« UNE DES RÉALISATIONS les plus concrètes des plans cancer est la mise en place de ce dispositif visant à assurer, sur tout le territoire, une égalité d’accès de diagnostic et de prise en charge des formes héréditaires de cancers, tout particulièrement ceux du sein et du côlon », indique le Pr Thierry Frébourg, chef du service de génétique du CHU de Rouen et membre du comité d’oncogénétique de l’Institut national du cancer (INCa). « Il existe plusieurs formes héréditaires de cancer colique. La plus fréquente est bien sûr le syndrome de Lynch ou cancer colorectal non polyposique (HNPCC), qui représente environ 4 % des cancers colorectaux », ajoute-t-il. Sous l’impulsion de l’INCa, un dispositif ambitieux a été déployé à partir de 2003. Il repose d’abord sur l’existence de 122 sites de consultations spécialisées dans la génétique des cancers, réparties sur tout le territoire. Elles ont vocation à recevoir tous les patients à risque pour une forme héréditaire de cancer. « Plusieurs éléments peuvent conduire le praticien à s’interroger sur l’existence d’un cancer d’origine génétique et à adresser son patient à une consultation d’oncogénétique : la précocité de la lésion, son histoire familiale ou l’existence de tumeurs associées », indique le Pr Frébourg, en ajoutant que cette consultation d’oncogénétique permettra de déterminer si le patient est ou non porteur d’une mutation génétique à l’origine de son cancer. « Ce diagnostic est essentiel. Si le patient est porteur de la mutation, on pourra ensuite proposer ce diagnostic aux membres de sa famille : ceux qui sont eux aussi porteurs de la mutation pourront alors bénéficier d’une prise en charge personnalisée et chez les non-porteurs, cela permettra de supprimer une angoisse légitime ». Ainsi, dans le cadre du syndrome de Lynch, les porteurs de la mutation se verront proposer une surveillance étroite reposant, à partir de l’âge de 20 ans, sur la réalisation, tous les deux ans, d’une chromocoloscopie. « Il est aussi préconisé, à titre systématique, la réalisation d’une gastroscopie pour rechercher et, si besoin, éradiquer helicobacter pylori », indique le Pr Frébourg. « On a aujourd’hui toutes les preuves que cette surveillance par chromocoloscopie, tous les deux ans, est d’une très grande efficacité.

--- Extraits d'un jeu de données ---
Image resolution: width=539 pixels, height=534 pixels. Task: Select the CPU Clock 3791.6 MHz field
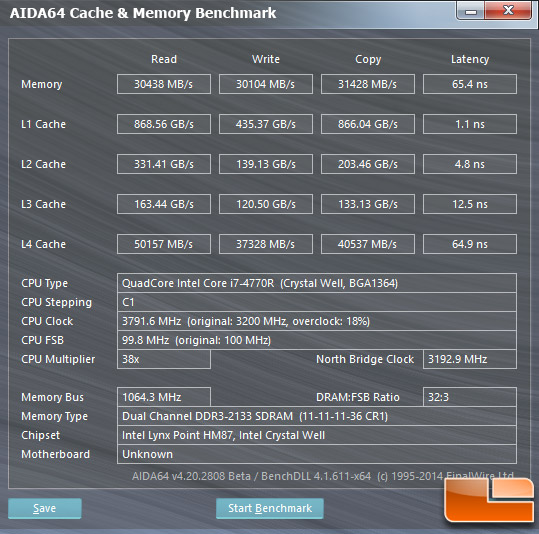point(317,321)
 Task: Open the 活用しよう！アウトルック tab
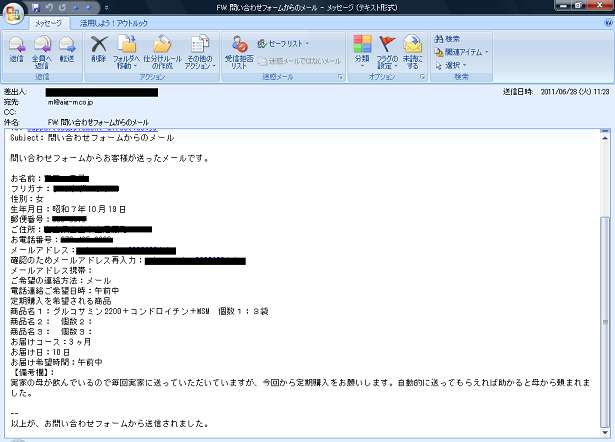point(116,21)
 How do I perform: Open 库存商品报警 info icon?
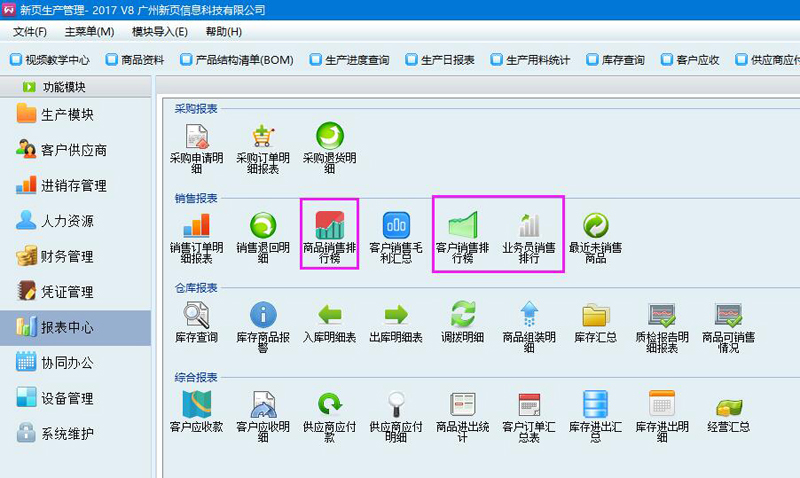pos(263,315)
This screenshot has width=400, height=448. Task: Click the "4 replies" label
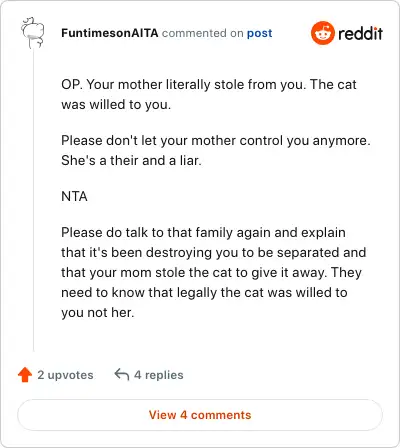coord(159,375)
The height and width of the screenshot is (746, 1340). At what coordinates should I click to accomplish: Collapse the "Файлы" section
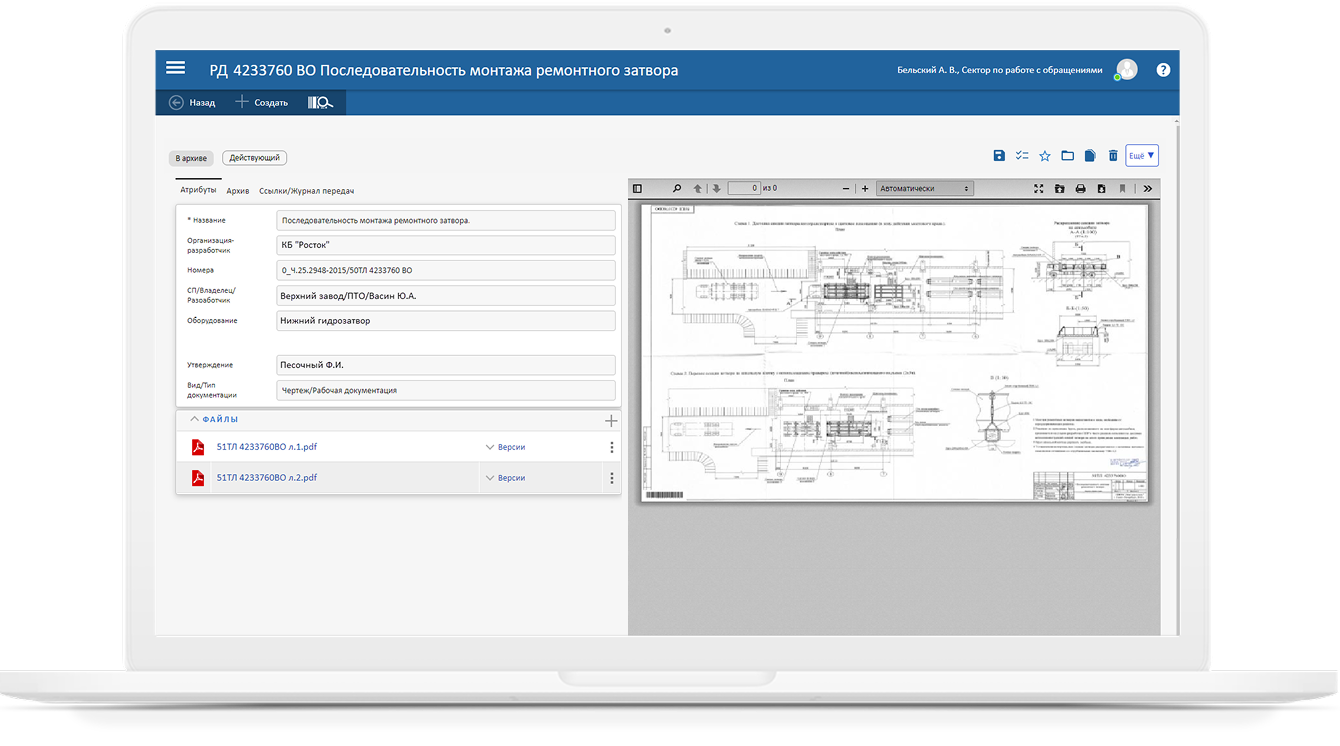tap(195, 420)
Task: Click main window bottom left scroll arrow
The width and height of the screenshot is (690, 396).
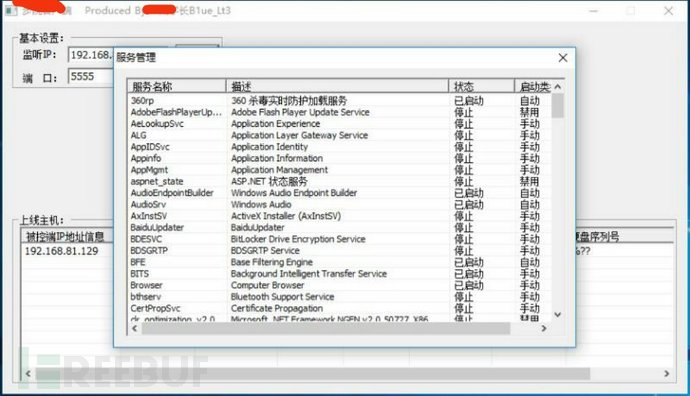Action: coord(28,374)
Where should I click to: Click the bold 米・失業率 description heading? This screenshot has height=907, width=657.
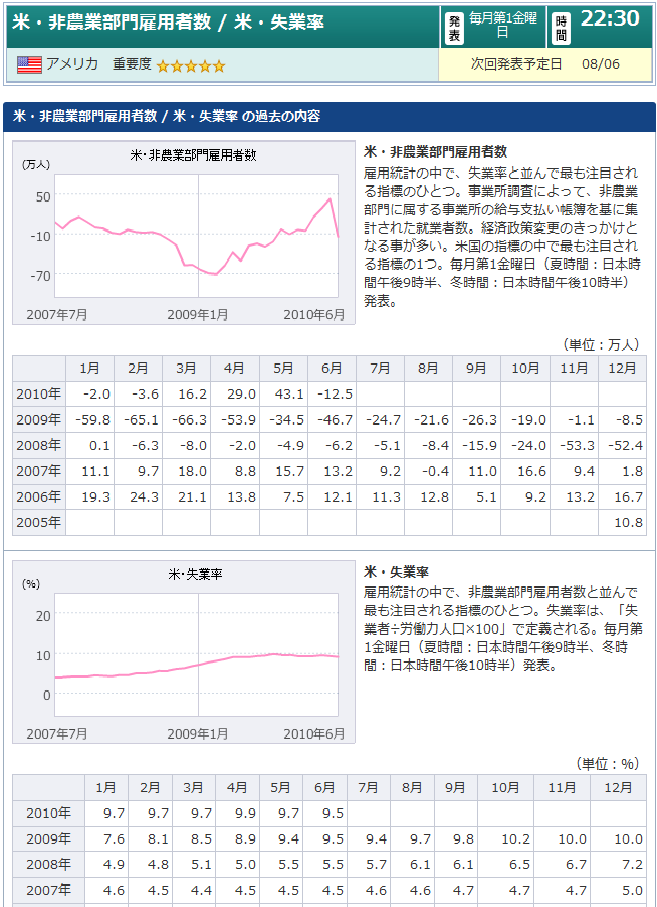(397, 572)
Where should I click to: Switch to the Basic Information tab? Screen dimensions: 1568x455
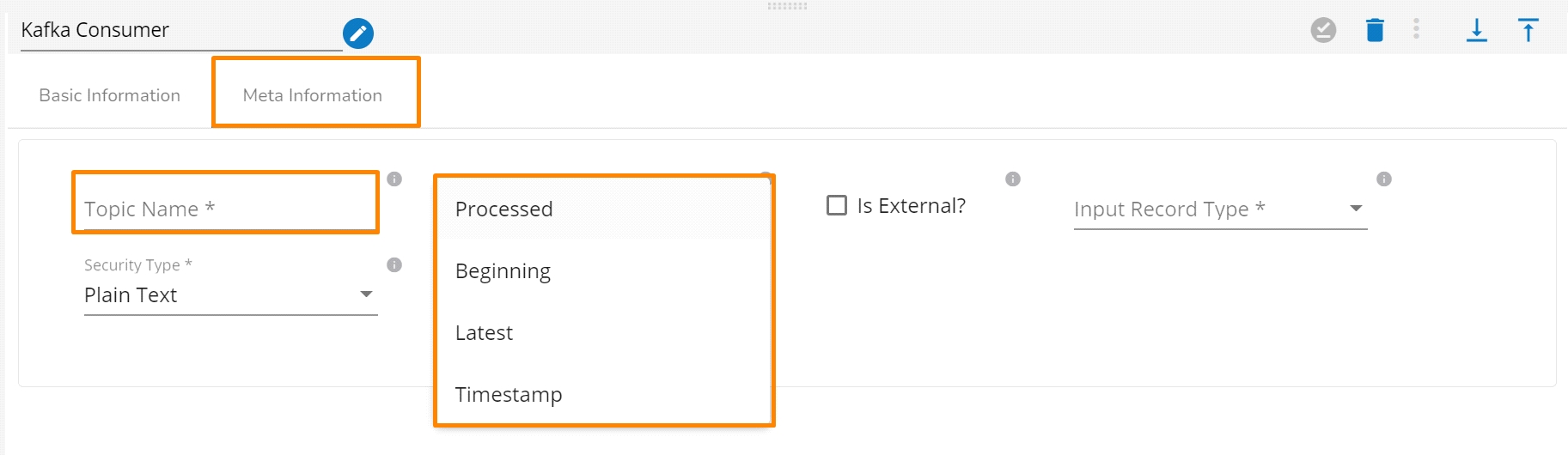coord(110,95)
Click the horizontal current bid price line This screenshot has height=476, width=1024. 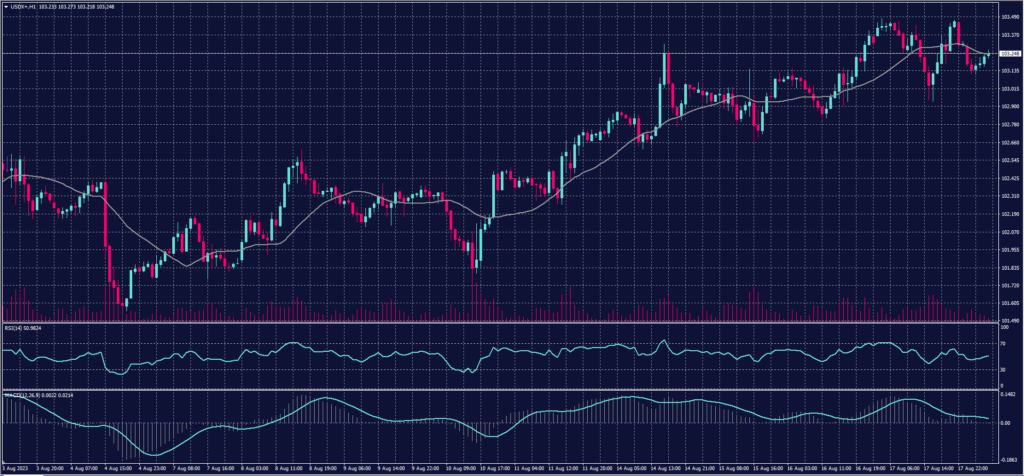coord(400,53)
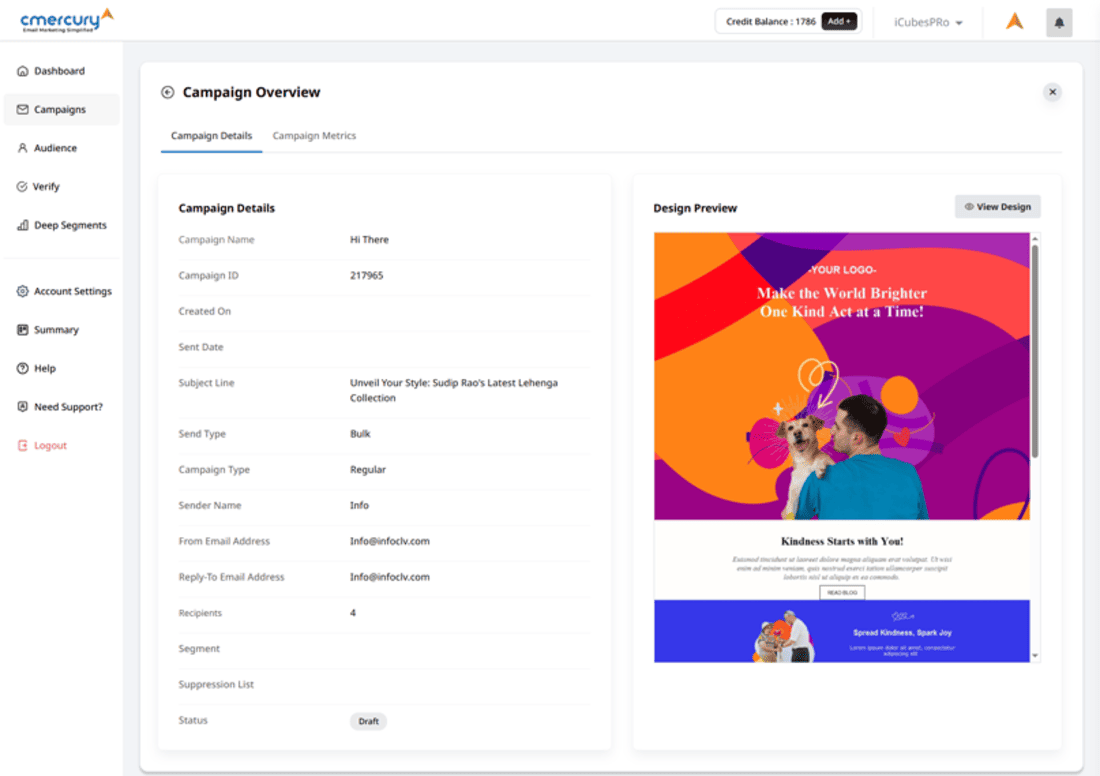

--- CONSIGNE ---
Poursuivez le texte sur les formes héréditaires de cancer à partir de sa dernière phrase. Les items n'ont aucun rôle dans ce travail.

--- RÉPONSE ---
LES ANALYSES GENETIQUES SONT GRATUITES EN FRANCE
Si elle était bien faite, plus personne en France ne devrait mourir d’une forme héréditaire de cancer colorectal », poursuit le Pr Frébourg, en précisant qu’il n’existe pas, à ce jour, d’indication de colectomie totale, chez les patients asymptomatiques porteurs de la mutation exposant au syndrome de Lynch. « Ces porteurs ont un risque d’environ 60 %, de développer un cancer colorectal. Cela veut dire que certains patients ne feront pas de cancer. Et aujourd’hui, on estime que l’efficacité de la chromocoloscopie permet d’éviter cette chirurgie prophylactique ». Ces analyses génétiques sont très coûteuses mais la France est aujourd’hui un des seuls pays à les proposer gratuitement aux patients. « Elles sont faites dans seize laboratoires spécialisés en France avec un financement du ministère via l’INCa », souligne le Pr Frébourg. L’INCa a aussi décidé de créer des structures régionales ou interrégionales de coordination et de prise en charge pluridisciplinaire des formes héréditaires de cancers. « Ces structures ont vocation à tenir à jour la liste des patients ayant un risque génétique élevé de cancer, à établir des plans personnalisés de suivi, à les coordonner et à s’assurer que ce suivi est effectivement réalisé selon les recommandations nationales ». Mais, sur le terrain, des choses restent encore à améliorer. Un bilan, réalisé fin 2012, montre en effet qu’il existe un déficit d’adressage aux consultations d’oncogénétique de la part des médecins traitants, des gastroentérologues et des chirurgiens digestifs. « Il y a une sous reconnaissance et une sous prise en charge des cancers colorectaux héréditaires », constate le Pr Frébourg, en adressant un message aux gastroentérologues. « Dans le syndrome de Lynch, nous avons la chance d’avoir une signature de la maladie directement sur la tumeur du patient : le phénotype RER, également appelé l’instabilité microsatellitaire (MSI). C’est une anomalie que l’on peut rechercher en routine soit à partir du bloc tumoral, soit d’une biopsie. Il est donc absolument essentiel que tout cancer colorectal de moins de 65 ans, opéré dans le secteur public ou privé, fasse l’objet d’une recherche systématique de ce phénotype RER », indique le Pr Frébourg, en ajoutant que ces analyses s’effectuent gratuitement dans des laboratoires de génétique somatique des tumeurs déployés par l’INCa.
D’après un entretien avec le Pr Thierry Frébourg, chef du service de génétique du CHU de Rouen et membre du comité d’oncogénétique de l’Institut national du cancer (INCa)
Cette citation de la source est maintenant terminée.